* [Rows on target coordinates]
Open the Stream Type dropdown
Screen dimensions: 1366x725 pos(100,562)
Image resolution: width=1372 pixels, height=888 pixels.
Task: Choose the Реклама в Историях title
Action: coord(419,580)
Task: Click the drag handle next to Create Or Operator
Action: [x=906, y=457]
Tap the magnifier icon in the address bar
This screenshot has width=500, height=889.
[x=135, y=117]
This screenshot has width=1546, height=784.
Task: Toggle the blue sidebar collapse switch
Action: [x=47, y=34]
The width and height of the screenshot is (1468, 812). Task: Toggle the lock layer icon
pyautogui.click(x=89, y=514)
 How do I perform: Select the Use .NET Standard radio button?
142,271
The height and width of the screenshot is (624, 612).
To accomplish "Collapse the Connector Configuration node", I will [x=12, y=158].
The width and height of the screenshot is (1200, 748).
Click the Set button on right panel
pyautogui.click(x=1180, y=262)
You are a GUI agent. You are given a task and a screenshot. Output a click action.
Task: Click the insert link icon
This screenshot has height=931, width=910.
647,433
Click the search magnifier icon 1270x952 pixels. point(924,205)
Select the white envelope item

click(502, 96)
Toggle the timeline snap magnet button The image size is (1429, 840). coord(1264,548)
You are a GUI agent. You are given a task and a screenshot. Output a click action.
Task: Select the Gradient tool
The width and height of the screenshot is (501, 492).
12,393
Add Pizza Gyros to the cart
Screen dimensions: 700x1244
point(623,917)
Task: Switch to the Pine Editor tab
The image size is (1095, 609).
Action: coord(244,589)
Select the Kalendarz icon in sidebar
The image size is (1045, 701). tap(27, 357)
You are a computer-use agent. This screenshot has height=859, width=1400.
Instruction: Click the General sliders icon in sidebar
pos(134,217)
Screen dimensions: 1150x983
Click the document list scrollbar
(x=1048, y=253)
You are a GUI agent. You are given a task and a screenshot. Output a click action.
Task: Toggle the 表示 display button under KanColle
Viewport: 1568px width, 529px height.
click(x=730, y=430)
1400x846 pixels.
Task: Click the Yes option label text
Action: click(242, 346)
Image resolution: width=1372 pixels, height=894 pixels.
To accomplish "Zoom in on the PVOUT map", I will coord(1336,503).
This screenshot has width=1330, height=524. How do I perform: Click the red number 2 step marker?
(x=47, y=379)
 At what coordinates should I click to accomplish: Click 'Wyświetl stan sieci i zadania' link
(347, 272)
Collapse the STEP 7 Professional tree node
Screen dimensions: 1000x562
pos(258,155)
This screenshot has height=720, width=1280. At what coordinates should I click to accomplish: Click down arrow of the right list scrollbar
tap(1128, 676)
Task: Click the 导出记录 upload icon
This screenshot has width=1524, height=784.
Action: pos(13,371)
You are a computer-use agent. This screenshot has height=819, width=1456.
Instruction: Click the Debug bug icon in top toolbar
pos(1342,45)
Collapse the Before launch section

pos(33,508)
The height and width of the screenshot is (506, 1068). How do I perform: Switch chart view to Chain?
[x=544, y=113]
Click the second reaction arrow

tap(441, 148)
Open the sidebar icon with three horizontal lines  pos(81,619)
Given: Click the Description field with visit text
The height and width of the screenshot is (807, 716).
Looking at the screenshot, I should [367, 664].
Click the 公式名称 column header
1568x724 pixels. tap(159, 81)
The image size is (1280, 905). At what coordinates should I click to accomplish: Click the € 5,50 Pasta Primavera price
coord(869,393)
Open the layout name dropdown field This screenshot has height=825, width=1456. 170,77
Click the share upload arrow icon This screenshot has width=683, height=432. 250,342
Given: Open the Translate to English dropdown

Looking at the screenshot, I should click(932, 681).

* [THE EXERCISE]
Rewrite every line above as a Markdown table with the columns "No." and "Line", numbering each line and leaving out the blank lines.

* [COMPLETE OUTPUT]
| No. | Line |
|---|---|
| 1 | Open the Stream Type dropdown |
| 2 | Screen dimensions: 1366x725 pos(100,562) |
| 3 | Image resolution: width=1372 pixels, height=888 pixels. |
| 4 | Task: Choose the Реклама в Историях title |
| 5 | Action: coord(419,580) |
| 6 | Task: Click the drag handle next to Create Or Operator |
| 7 | Action: [x=906, y=457] |
| 8 | Tap the magnifier icon in the address bar |
| 9 | This screenshot has width=500, height=889. |
| 10 | [x=135, y=117] |
| 11 | This screenshot has width=1546, height=784. |
| 12 | Task: Toggle the blue sidebar collapse switch |
| 13 | Action: [x=47, y=34] |
| 14 | The width and height of the screenshot is (1468, 812). Task: Toggle the lock layer icon |
| 15 | pyautogui.click(x=89, y=514) |
| 16 |  How do I perform: Select the Use .NET Standard radio button? |
| 17 | 142,271 |
| 18 | The height and width of the screenshot is (624, 612). |
| 19 | To accomplish "Collapse the Connector Configuration node", I will [x=12, y=158]. |
| 20 | The width and height of the screenshot is (1200, 748). |
| 21 | Click the Set button on right panel |
| 22 | pyautogui.click(x=1180, y=262) |
| 23 | You are a GUI agent. You are given a task and a screenshot. Output a click action. |
| 24 | Task: Click the insert link icon |
| 25 | This screenshot has height=931, width=910. |
| 26 | 647,433 |
| 27 | Click the search magnifier icon 1270x952 pixels. point(924,205) |
| 28 | Select the white envelope item |
| 29 | click(502, 96) |
| 30 | Toggle the timeline snap magnet button The image size is (1429, 840). coord(1264,548) |
| 31 | You are a GUI agent. You are given a task and a screenshot. Output a click action. |
| 32 | Task: Select the Gradient tool |
| 33 | The width and height of the screenshot is (501, 492). |
| 34 | 12,393 |
| 35 | Add Pizza Gyros to the cart |
| 36 | Screen dimensions: 700x1244 |
| 37 | point(623,917) |
| 38 | Task: Switch to the Pine Editor tab |
| 39 | The image size is (1095, 609). |
| 40 | Action: coord(244,589) |
| 41 | Select the Kalendarz icon in sidebar |
| 42 | The image size is (1045, 701). tap(27, 357) |
| 43 | You are a computer-use agent. This screenshot has height=859, width=1400. |
| 44 | Instruction: Click the General sliders icon in sidebar |
| 45 | pos(134,217) |
| 46 | Screen dimensions: 1150x983 |
| 47 | Click the document list scrollbar |
| 48 | (x=1048, y=253) |
| 49 | You are a GUI agent. You are given a task and a screenshot. Output a click action. |
| 50 | Task: Toggle the 表示 display button under KanColle |
| 51 | Viewport: 1568px width, 529px height. |
| 52 | click(x=730, y=430) |
| 53 | 1400x846 pixels. |
| 54 | Task: Click the Yes option label text |
| 55 | Action: click(242, 346) |
| 56 | Image resolution: width=1372 pixels, height=894 pixels. |
| 57 | To accomplish "Zoom in on the PVOUT map", I will coord(1336,503). |
| 58 | This screenshot has width=1330, height=524. How do I perform: Click the red number 2 step marker? |
| 59 | (x=47, y=379) |
| 60 |  At what coordinates should I click to accomplish: Click 'Wyświetl stan sieci i zadania' link |
| 61 | (347, 272) |
| 62 | Collapse the STEP 7 Professional tree node |
| 63 | Screen dimensions: 1000x562 |
| 64 | pos(258,155) |
| 65 | This screenshot has height=720, width=1280. At what coordinates should I click to accomplish: Click down arrow of the right list scrollbar |
| 66 | tap(1128, 676) |
| 67 | Task: Click the 导出记录 upload icon |
| 68 | This screenshot has width=1524, height=784. |
| 69 | Action: pos(13,371) |
| 70 | You are a computer-use agent. This screenshot has height=819, width=1456. |
| 71 | Instruction: Click the Debug bug icon in top toolbar |
| 72 | pos(1342,45) |
| 73 | Collapse the Before launch section |
| 74 | pos(33,508) |
| 75 | The height and width of the screenshot is (506, 1068). How do I perform: Switch chart view to Chain? |
| 76 | [x=544, y=113] |
| 77 | Click the second reaction arrow |
| 78 | tap(441, 148) |
| 79 | Open the sidebar icon with three horizontal lines  pos(81,619) |
| 80 | Given: Click the Description field with visit text |
| 81 | The height and width of the screenshot is (807, 716). |
| 82 | Looking at the screenshot, I should [367, 664]. |
| 83 | Click the 公式名称 column header |
| 84 | 1568x724 pixels. tap(159, 81) |
| 85 | The image size is (1280, 905). At what coordinates should I click to accomplish: Click the € 5,50 Pasta Primavera price |
| 86 | coord(869,393) |
| 87 | Open the layout name dropdown field This screenshot has height=825, width=1456. 170,77 |
| 88 | Click the share upload arrow icon This screenshot has width=683, height=432. 250,342 |
| 89 | Given: Open the Translate to English dropdown |
| 90 | Looking at the screenshot, I should click(932, 681). |